While it packs a punch and may make baby cry at first taste, horseradish is safe for babies and young toddlers alike. If baby would like to try some off your plate, prepare baby that it is spicy and consider mixing a little with applesauce, sour cream, or yogurt to offset the heat.


Crackers like matzah are a high choking risk for babies and young toddlers and must be soaked in water (or topped with a puree) until soft.

Matzoh Balls

We could not imagine a more perfect first food for baby. Just make sure the ball you select has cooled. Cutting in half will make it easier for baby to self-feed. If baby takes a too-big bite that makes you nervous, stay calm and coach baby to spit it out.


Is it safe for baby to munch on parsley? While not a particularly easy food for babies to work with, you can let baby explore parsley from the seder plate or yours. Flecks of parsley and other fresh herbs are safe for baby but will be easier to work with in the mouth if blended into yogurt or other soft, scoopable foods. Exposing baby to flecks of green early on helps acclimate them to green foods and foods that are mixed together.

Potato Kugel

A staple dish in the homes of Ashkenazi Jews, potato kugel is a fantastic dish to share with baby. Soft, easily mashable and relatively easy for baby to self feed. Note that kugel does contain egg and dairy, the two most common food allergens in babies. If your recipe calls for salt, it’s okay to use in the larger dish; just refrain from adding any salt directly to baby’s food.

Pot Roast

As long as there was no honey used in the recipe, baby can partake in the pot roast if it is cut into age-appropriate sizes. For babies 6 to 8 months, a large strip about the size of two adult fingers held together will be best; for babies with a developed pincer grasp who can pick up small pieces of food (typically 9 months and older) shredded or minced pot roast can work well. Be careful to not let baby put too much meat into their mouth as meat is a common cause of choking.

Passover Foods to Avoid for Babies

While many foods can be modified to be safe for babies, here are some you should avoid.


Because haroseth is often made with honey or wine, it is best to skip for baby. Further, haroseth often contains chunks of raw apple, nuts, and raisins which can be choking hazards for young toddlers.

Grape Juice

Hold off on juice of any kind until at least after the first birthday, and ideally, closer to age two. The only liquids baby should be having prior to the first birthday is breast (human) milk, formula, or small amounts of water.


This tasty noodle pudding contains sugar and raisins and is best reserved for older toddlers and kids. While a taste of kugel won’t hurt baby, it’s best to hold off on sugar to give baby ample time to develop a palate for unsweetened foods and to chop raisins to reduce the risk of choking. Note that kugel often contains egg and egg is one of the most common allergens in babies.

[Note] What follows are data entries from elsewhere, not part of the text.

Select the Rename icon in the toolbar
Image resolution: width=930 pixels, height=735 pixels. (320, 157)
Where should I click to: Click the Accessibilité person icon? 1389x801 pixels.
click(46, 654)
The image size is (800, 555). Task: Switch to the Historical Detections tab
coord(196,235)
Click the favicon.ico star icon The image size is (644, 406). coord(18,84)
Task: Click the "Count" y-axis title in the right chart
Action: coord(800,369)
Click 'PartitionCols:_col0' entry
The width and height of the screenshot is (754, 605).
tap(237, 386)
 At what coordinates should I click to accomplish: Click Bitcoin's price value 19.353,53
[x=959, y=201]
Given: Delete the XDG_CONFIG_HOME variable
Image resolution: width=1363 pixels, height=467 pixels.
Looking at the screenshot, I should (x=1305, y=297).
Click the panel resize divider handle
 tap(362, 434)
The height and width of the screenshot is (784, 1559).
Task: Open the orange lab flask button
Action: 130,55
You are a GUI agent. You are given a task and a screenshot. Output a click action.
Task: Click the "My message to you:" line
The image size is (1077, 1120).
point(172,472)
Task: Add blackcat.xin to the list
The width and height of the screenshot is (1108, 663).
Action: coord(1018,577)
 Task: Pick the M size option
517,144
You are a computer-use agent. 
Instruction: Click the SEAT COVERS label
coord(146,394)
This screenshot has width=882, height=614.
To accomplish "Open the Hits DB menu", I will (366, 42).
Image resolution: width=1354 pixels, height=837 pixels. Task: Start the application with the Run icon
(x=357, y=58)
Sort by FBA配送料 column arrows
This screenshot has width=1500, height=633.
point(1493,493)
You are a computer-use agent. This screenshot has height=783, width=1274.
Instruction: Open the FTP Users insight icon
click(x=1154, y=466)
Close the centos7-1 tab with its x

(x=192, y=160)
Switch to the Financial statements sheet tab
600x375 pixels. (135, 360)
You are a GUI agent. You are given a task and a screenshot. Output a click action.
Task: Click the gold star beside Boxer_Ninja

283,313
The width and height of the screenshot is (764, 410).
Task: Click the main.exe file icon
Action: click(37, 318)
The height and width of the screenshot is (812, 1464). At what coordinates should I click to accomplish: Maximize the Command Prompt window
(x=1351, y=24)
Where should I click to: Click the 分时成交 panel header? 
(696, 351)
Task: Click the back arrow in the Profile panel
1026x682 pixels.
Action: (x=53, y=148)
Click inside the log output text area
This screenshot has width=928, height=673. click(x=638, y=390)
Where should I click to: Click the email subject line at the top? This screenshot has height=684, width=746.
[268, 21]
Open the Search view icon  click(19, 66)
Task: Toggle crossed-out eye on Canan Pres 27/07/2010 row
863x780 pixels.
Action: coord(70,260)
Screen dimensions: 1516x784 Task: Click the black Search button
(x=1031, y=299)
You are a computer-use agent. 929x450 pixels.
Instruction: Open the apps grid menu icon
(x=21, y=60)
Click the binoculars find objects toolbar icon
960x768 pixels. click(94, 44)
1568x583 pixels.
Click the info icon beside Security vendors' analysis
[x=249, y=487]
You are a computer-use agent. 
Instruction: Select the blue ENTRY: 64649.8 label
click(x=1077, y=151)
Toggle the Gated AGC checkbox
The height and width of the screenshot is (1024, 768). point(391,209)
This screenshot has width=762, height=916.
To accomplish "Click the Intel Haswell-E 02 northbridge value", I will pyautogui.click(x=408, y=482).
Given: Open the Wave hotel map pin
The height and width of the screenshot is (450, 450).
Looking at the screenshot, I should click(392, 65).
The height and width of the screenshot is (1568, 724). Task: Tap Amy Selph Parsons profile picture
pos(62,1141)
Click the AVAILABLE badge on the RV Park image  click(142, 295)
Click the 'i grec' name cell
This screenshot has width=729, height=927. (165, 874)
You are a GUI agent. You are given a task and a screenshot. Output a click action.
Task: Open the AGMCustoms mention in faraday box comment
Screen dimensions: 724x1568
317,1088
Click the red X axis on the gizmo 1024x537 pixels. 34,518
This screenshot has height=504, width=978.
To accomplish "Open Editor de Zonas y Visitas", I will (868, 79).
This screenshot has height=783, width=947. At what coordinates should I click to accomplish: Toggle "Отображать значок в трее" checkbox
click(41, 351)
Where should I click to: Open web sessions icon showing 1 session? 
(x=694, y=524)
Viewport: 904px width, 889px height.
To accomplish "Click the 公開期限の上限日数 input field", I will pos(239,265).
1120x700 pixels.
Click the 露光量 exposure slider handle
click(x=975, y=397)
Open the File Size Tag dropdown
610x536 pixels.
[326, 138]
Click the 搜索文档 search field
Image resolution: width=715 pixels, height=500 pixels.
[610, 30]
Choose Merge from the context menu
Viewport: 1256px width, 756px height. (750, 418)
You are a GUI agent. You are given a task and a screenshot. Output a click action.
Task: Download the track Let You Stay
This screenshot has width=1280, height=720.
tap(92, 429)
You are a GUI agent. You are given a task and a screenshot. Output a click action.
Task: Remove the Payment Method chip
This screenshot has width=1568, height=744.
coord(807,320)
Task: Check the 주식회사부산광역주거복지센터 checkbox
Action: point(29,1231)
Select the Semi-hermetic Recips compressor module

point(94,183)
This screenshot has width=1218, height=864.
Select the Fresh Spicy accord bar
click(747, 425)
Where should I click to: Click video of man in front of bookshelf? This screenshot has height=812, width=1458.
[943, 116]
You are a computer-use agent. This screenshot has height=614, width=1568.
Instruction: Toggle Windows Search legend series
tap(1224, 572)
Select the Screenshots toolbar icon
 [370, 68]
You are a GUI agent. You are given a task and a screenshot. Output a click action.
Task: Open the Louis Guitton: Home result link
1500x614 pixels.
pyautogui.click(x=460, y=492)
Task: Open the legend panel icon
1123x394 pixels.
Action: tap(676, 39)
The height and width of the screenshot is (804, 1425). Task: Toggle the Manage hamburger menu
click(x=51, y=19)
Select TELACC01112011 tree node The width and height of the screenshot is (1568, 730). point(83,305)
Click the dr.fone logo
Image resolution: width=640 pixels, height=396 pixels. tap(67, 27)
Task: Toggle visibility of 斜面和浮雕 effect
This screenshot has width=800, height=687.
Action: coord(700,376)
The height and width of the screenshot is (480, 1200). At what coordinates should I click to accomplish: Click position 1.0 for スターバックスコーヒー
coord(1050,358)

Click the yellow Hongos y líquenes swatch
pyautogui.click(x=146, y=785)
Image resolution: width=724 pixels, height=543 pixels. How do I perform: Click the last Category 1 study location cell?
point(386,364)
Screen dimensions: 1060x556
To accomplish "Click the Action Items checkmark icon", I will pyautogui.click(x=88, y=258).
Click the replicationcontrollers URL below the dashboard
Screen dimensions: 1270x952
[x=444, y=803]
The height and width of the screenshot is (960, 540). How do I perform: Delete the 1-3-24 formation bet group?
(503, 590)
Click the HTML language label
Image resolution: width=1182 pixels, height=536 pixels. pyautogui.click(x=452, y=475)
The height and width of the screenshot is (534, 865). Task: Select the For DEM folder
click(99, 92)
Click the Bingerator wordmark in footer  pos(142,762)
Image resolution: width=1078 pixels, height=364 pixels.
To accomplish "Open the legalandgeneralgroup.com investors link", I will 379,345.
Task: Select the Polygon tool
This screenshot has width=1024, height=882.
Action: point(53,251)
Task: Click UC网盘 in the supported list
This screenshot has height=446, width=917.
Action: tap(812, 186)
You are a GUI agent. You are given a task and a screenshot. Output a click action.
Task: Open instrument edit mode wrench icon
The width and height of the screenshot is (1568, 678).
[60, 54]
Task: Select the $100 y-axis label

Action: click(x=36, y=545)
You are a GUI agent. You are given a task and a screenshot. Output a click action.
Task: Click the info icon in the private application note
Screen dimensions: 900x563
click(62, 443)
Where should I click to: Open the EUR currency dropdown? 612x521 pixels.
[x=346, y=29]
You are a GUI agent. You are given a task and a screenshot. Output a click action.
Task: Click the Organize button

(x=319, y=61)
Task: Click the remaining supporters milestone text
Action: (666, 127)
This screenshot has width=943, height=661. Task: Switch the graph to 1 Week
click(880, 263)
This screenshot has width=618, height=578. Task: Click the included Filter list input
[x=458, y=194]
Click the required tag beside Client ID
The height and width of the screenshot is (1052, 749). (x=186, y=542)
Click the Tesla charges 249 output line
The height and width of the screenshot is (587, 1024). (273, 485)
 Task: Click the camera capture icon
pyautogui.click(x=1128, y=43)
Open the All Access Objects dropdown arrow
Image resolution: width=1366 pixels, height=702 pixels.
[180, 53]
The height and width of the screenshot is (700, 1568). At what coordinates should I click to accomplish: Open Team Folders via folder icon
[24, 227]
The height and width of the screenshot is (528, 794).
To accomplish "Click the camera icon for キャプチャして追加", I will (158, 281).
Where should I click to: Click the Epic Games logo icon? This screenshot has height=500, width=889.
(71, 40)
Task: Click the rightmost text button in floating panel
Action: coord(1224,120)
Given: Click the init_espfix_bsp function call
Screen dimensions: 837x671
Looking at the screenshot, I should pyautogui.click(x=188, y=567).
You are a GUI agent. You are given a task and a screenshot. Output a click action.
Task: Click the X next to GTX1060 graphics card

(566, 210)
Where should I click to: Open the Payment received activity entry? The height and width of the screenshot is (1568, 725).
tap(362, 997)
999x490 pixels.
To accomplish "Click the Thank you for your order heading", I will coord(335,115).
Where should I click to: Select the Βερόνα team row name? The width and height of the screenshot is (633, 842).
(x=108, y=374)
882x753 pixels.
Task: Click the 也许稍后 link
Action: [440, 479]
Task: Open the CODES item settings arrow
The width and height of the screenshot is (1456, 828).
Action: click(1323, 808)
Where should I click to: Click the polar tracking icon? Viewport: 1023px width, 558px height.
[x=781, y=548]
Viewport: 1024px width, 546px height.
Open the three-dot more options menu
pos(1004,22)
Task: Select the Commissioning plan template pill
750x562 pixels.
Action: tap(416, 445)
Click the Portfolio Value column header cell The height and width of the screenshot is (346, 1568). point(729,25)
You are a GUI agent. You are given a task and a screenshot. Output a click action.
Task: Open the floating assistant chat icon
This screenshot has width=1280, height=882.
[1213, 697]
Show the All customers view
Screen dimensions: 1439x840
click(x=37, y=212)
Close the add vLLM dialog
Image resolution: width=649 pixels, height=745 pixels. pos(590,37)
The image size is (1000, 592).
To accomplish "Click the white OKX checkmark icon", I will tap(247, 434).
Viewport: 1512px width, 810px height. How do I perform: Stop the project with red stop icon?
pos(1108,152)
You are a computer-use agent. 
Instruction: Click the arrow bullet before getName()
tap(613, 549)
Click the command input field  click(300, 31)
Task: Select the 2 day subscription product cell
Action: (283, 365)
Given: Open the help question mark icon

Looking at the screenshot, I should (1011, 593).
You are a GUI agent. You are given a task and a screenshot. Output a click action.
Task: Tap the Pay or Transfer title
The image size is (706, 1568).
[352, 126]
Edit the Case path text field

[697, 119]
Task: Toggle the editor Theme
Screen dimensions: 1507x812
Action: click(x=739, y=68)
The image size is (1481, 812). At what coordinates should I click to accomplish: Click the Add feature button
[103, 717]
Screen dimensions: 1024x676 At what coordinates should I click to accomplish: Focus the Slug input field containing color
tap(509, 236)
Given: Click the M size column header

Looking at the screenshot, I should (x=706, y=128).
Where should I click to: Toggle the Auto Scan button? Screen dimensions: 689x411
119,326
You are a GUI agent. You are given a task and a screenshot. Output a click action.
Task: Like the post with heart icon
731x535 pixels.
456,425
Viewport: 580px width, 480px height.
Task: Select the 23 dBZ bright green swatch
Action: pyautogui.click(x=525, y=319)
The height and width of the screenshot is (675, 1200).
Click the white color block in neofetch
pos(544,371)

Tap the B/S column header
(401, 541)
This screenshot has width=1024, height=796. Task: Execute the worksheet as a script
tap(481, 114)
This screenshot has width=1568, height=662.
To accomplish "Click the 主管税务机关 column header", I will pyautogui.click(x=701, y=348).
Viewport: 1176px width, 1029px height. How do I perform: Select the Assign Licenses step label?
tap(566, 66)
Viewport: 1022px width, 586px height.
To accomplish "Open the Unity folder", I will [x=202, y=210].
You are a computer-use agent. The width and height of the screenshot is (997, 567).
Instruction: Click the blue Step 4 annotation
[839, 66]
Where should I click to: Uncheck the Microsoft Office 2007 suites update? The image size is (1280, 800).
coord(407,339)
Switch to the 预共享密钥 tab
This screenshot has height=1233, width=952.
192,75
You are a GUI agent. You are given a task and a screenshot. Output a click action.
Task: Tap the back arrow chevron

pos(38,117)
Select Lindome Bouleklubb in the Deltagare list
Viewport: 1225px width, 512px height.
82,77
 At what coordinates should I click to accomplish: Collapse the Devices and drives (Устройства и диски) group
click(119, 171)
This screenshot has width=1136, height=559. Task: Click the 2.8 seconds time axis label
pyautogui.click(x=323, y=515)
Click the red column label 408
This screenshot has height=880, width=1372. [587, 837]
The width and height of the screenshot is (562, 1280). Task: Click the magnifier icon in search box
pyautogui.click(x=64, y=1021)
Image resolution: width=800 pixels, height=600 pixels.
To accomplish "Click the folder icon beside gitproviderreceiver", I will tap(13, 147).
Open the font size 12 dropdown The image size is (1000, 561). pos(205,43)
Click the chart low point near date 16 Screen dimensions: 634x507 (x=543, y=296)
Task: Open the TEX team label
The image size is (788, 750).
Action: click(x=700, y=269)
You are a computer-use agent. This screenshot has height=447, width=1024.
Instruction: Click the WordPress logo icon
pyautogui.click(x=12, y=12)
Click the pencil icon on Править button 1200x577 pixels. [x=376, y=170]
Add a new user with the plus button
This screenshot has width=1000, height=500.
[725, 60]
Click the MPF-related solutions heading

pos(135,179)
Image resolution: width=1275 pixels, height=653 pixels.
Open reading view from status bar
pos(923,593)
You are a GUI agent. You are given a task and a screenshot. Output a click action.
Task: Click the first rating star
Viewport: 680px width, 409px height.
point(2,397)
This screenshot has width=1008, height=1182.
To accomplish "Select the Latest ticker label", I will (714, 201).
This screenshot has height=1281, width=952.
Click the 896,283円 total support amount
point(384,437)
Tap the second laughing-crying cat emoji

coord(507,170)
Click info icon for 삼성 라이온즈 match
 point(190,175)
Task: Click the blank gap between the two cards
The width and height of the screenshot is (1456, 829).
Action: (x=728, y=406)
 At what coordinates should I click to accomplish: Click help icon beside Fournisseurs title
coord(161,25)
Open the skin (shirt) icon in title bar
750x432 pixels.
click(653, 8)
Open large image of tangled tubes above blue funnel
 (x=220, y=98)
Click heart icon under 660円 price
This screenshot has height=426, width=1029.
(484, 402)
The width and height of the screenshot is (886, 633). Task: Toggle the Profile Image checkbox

Macaroon Cookies & Desserts

While not unsafe per se, macaroon cookies and coconut desserts are best held off until closer to age 2 to let baby develop a palate for unsweetened foods. Though a small taste won’t hurt (wink, wink).


Tzimmes, or sweetened vegetables, often contain honey, which is a no-go for babies. If you are making the dish at home and want to share with baby, omit the honey and any raisins or nuts.

Honey Cake

Honey can contain Clostridium botulinum, spores that can cause infant botulism, a rare but potentially fatal illness. Babies under 12 months of age are most at risk, so wait until after baby’s first birthday to introduce honey.

Salt Water

It is common at a Passover seder to have a small bowl or bowls of salt water to represent the tears of the enslaved in Egypt. Make sure baby doesn’t get their hands on this bowl as high levels of sodium can be dangerous in excessive amounts. With that said, you need not worry too much about the sodium in food for baby from this one holiday meal. But salt water is a no-go.

Smoked Salmon, Gravlax & Lox

While high in nutrients babies need, smoked salmon and cured salmon like gravlax and lox are not appropriate for babies as they are not fully cooked and exceedingly high in sodium.